I hated hearing my friend express regret.  Feeling she didn’t do enough to take care of her mother.  Been in that exact place myself.  I just had to forgive myself and give myself compassion.

I loved discussing with my brother how to manage a salt-free turkey breast for a dear aunt’s dietary needs.  Sharing a suggestion for seasoning it.  Hearing his plans. Looking forward to seeing him in a few days.  Trying to not consider how long it has been since we were together.

I believe my son is way more awesome than a rock star.  He is awesome coolness to the max!  The life he is leading is proof that I have done something right in my life.  Of course, I did not do it alone.  But, nevertheless, I take credit for what part I did play in his upbringing.

I know my daughter is the most perfect woman on the planet. Ever. And, I believe her honey knows it, too.  She is another proof of my personal success in my most important job ever:  being a mother.  My parenting partners and I did a great job with both of them.  He and I give praise and gratitude to Him.

I have needed to do some things instead of sitting in the deer stand.  At least, it seemed they were important at the time.  And, of course, some were.  At least one time, it was just too cold for me to deal with that morning.

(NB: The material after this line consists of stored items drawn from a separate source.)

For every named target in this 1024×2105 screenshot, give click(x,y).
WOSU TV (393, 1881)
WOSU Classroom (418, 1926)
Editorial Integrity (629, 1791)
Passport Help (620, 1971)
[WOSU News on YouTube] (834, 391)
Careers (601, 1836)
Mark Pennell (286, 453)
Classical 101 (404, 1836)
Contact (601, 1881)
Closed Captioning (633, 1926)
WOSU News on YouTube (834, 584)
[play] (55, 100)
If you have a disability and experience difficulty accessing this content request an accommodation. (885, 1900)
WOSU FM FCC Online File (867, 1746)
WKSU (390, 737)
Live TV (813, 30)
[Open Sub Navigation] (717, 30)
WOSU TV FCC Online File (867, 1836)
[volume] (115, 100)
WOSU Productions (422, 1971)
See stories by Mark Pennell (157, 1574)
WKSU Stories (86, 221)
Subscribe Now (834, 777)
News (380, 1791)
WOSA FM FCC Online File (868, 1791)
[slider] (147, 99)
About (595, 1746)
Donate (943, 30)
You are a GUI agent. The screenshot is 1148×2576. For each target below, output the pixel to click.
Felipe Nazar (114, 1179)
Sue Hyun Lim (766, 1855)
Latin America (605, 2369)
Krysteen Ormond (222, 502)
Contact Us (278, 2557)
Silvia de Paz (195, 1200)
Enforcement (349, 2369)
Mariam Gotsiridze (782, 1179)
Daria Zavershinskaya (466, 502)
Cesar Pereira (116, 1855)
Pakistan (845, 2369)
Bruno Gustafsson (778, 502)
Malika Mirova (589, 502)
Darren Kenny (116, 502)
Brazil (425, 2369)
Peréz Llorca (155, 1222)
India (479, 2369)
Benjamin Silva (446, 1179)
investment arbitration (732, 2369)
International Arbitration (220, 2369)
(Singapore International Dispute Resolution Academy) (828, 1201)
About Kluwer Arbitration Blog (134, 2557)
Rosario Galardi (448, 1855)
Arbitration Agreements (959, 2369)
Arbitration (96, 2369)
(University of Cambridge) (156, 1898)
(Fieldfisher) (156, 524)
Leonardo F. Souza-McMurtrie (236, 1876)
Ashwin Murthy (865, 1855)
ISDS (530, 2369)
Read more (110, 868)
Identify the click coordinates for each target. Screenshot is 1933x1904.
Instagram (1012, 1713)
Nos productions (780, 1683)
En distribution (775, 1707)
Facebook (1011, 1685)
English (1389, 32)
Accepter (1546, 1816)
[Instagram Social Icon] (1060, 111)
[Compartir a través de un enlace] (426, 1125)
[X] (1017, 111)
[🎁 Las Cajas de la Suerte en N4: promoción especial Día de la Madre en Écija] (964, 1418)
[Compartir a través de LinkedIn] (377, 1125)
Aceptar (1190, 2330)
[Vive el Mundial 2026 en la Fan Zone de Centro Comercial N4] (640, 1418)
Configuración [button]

I have a friend at work.  She challenges me to reach out of my safety zone and ask for the things I need that I can’t do for myself and also to give myself the care I should for my own sake.  She listens deeply to what I am saying and helps me hear myself.

I want to live to be an old woman, fully capable of taking care of myself and my family. I am living a long life without my mother. I want to be strong and well, though.  Not disabled and in need of care, but giving care and love and support and pots of chicken and dumplin’s.  Holding hands and catching tears as my loved ones go through the trials and the joys of this life.  I have learned how to grieve.  I will grieve again.  There are some I hope and pray never to grieve.  But, I want their grief for me to be brief and full of gladness.

Another fifty years or so should suffice.  As long as there are elders to uplift and children to tend, I will have a purpose for which to get up each morning.  And there is always him.  Needful of my care and attention.  And pots of chicken and dumplin’s.